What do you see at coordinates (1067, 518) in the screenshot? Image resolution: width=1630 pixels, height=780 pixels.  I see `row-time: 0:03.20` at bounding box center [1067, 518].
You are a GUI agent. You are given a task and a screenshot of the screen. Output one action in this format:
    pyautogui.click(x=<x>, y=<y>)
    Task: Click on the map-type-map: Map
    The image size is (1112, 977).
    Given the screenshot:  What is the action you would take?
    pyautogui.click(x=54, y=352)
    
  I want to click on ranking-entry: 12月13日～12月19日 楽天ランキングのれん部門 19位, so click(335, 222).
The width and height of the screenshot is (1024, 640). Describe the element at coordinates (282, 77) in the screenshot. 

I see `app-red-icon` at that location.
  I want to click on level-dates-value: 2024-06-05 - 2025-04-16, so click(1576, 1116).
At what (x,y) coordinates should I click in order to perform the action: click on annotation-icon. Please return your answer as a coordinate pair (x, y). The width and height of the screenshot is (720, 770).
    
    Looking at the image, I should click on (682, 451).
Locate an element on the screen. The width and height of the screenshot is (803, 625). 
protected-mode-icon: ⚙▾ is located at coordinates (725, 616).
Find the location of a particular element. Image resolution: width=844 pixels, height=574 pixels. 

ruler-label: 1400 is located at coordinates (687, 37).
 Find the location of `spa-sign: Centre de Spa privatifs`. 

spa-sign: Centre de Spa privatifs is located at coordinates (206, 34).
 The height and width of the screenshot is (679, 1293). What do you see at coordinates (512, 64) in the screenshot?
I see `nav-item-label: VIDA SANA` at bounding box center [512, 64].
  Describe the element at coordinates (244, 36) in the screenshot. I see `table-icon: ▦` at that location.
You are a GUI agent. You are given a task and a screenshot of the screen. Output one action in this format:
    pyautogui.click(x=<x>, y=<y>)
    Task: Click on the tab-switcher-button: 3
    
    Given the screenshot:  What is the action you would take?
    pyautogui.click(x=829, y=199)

------------------------

• **The problem**
Copy the lines above word for word, starting at the line containing "Find the location of a" and ending at the line containing "ruler-label: 1400 is".

• **Solution to the exercise**
Find the location of a particular element. Image resolution: width=844 pixels, height=574 pixels. 

ruler-label: 1400 is located at coordinates (687, 37).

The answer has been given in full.